We've said approximately as dangerous. It clearly is in a very similar ballpark. We don't have enough data right know to know if it's twice as dangerous for people under age 30, or half as dangerous.
(We do already know it's -way less dangerous- for people under age 18).
Ok, maybe this dispute is based on different definitions. I don't think 2X is "approximately", but I do agree that we don't have enough data right now to know the exact difference so I can't say for sure that COVID-19 is more than 2X as dangerous.
I also agree that COVID-19 does appear to be way less dangerous for the under 18 group. However practically none of the under 18 group is able to isolate themselves away from the 18 and over group so there is no real societal benefit to this distinction.
> I don't think 2X is "approximately", but I do agree that we don't have enough data right now to know the exact difference so I can't say for sure that COVID-19 is more than 2X as dangerous.
I think we have enough data to exclude more than 2x. The range of potential danger has influenza's risk right in the middle of it.
> I also agree that COVID-19 does appear to be way less dangerous for the under 18 group. However practically none of the under 18 group is able to isolate themselves away from the 18 and over group so there is no real societal benefit to this distinction.
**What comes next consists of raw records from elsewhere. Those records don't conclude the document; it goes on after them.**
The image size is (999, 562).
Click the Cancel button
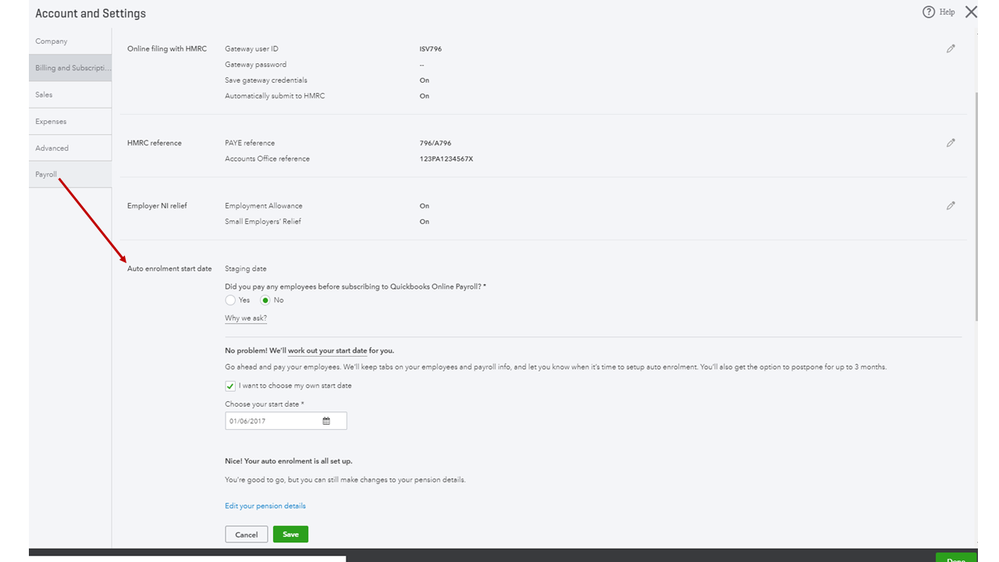[x=246, y=535]
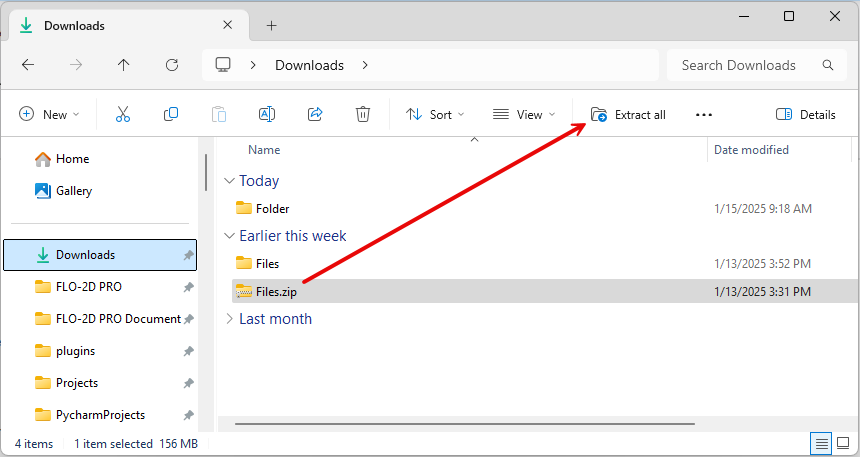Screen dimensions: 860x457
Task: Expand the Last month group
Action: click(230, 319)
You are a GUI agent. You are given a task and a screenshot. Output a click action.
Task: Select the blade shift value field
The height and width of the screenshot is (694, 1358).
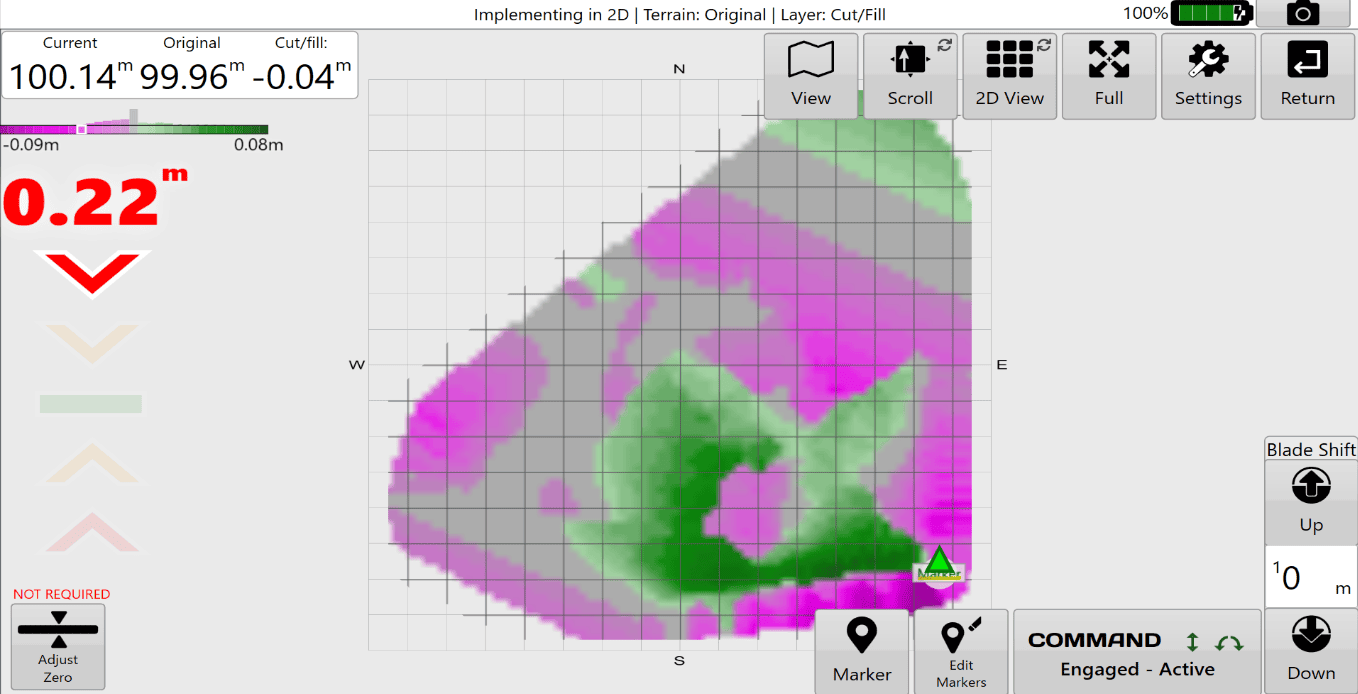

There's a huge societal benefit to this distinction, because if children are at relatively low risk, and also do not seem to be index cases very often for how COVID-19 is spread to households, schools can reopen. This is different from most diseases, where schools are often a key mechanism of disease spread. e.g. see https://www.medrxiv.org/content/10.1101/2020.03.26.20044826v...
That's pretty bad considering only perhaps 5% of the population has been penetrated with covid-19 vs 100% for the flu. Assuming a 70% eventual population infection rate, using your data we should expect to see around 2900 deaths in that age cohort. Annualized flu numbers would be around 500. So covid-19 by your data is 6x more fatal.
100% of the population was not "penetrated" with the flu between February 1 and now. Evidence implies a similar proportion of the population was "penetrated" with COVID-19 and the flu in that time. This implies a similar death rate for COVID-19 and influenza in those age groups, as the poster said.
Indeed, influenza has been greatly impacted by distancing. The surveillance numbers for influenza are lower than you'll ever see for this time of year.
I can't exclude it's twice as bad as the flu (or half as bad). But even those broadly agree with the poster's statement.
Since Feb 1, 204 people from 15-34 have been confirmed to have died from COVID-19 in the US. 162 people from age 15-34 have been confirmed to have died from influenza in the same period.
I don't think you'll find either statistic broken down by comorbidities.